(GIVEN DATA Opens)

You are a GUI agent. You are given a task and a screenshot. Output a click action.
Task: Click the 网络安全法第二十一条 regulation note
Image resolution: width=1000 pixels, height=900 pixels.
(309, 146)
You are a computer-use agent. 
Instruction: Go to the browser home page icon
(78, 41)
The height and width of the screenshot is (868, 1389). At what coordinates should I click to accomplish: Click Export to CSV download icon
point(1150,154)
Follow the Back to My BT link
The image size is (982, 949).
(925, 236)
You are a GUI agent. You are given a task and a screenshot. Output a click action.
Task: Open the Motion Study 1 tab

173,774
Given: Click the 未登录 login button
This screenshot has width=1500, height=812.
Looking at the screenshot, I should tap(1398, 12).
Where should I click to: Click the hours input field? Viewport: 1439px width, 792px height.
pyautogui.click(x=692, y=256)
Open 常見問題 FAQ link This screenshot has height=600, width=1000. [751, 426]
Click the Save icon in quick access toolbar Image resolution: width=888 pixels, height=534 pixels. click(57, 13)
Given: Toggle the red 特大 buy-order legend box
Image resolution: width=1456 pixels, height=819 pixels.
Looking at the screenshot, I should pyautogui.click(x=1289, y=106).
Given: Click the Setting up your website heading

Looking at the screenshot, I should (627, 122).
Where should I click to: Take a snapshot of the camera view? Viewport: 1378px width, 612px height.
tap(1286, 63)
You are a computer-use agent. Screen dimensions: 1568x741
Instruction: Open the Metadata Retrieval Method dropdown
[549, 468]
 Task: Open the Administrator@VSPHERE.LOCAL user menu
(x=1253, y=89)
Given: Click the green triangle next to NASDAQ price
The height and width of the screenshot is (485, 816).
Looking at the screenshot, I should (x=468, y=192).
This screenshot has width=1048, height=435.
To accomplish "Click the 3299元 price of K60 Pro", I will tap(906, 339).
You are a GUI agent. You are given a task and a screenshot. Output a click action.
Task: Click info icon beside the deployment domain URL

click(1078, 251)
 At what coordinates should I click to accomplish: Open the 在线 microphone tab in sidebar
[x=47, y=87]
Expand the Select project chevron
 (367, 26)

(GIVEN DATA Closes)

**TASK OBJECTIVE**: Determine how many lines above hold the word "link", then give only that number.

**RESULT FOR THIS TASK**: 2